Task description
From the data, return each line holding the word "will".

• • •

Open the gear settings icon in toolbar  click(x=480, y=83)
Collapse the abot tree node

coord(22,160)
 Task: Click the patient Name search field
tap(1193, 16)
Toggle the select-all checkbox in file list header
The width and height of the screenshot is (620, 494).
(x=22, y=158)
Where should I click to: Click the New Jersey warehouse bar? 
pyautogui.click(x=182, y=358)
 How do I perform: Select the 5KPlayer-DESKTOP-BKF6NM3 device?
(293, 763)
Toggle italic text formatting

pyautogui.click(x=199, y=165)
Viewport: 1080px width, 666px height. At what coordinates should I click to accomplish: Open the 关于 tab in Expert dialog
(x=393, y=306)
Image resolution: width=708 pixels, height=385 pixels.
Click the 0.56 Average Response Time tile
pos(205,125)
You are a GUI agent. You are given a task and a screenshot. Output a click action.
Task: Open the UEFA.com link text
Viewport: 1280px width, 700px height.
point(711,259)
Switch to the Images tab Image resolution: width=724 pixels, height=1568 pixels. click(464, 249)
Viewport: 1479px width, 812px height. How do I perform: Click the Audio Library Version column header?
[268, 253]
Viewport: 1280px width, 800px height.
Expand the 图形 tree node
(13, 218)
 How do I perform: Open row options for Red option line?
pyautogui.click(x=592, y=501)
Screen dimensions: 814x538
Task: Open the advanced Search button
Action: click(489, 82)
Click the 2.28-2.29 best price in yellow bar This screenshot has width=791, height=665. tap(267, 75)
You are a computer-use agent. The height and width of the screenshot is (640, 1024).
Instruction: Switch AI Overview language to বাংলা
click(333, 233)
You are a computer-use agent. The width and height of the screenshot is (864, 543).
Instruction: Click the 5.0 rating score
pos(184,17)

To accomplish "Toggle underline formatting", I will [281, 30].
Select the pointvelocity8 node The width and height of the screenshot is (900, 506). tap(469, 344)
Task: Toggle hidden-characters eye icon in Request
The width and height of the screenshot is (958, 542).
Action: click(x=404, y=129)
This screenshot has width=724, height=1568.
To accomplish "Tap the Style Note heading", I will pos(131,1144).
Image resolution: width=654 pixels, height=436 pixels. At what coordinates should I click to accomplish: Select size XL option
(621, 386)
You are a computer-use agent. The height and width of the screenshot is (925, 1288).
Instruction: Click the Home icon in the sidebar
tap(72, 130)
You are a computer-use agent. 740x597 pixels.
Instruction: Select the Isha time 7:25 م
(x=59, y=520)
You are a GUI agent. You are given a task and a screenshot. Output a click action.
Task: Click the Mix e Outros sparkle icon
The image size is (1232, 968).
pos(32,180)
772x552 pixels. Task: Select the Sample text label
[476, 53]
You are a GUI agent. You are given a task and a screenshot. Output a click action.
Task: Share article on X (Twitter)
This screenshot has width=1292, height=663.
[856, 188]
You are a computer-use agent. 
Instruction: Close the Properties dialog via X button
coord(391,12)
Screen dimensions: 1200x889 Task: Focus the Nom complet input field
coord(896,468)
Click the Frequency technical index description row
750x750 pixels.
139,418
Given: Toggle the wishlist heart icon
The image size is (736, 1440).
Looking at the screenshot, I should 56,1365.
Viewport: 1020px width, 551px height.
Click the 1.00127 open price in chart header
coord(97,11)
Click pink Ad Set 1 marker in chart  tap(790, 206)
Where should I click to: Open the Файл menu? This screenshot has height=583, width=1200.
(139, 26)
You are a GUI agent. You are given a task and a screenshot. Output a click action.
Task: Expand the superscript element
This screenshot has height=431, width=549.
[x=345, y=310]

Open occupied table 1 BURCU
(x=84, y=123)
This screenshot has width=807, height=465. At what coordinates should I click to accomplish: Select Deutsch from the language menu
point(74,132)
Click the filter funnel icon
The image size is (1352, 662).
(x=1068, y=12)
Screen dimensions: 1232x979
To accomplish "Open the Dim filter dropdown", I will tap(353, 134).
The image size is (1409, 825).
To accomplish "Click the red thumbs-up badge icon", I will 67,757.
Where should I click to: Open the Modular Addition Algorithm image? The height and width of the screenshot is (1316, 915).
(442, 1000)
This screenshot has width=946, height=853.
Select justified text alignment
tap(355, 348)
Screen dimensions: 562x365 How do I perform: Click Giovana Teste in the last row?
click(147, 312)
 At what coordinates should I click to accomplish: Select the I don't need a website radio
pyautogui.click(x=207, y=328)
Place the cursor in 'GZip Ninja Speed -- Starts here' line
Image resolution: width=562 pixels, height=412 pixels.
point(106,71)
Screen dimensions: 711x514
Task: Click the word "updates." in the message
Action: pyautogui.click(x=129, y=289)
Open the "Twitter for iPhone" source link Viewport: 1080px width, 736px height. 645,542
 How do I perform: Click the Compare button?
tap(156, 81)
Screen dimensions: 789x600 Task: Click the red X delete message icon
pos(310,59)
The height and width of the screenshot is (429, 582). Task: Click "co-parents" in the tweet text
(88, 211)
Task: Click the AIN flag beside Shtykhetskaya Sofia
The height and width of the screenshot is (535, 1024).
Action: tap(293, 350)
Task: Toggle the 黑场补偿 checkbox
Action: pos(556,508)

• • •

Response to the exercise
To accomplish "Toggle underline formatting", I will [281, 30].
To accomplish "Tap the Style Note heading", I will pos(131,1144).
To accomplish "Open the Dim filter dropdown", I will tap(353, 134).
To accomplish "Click the red thumbs-up badge icon", I will 67,757.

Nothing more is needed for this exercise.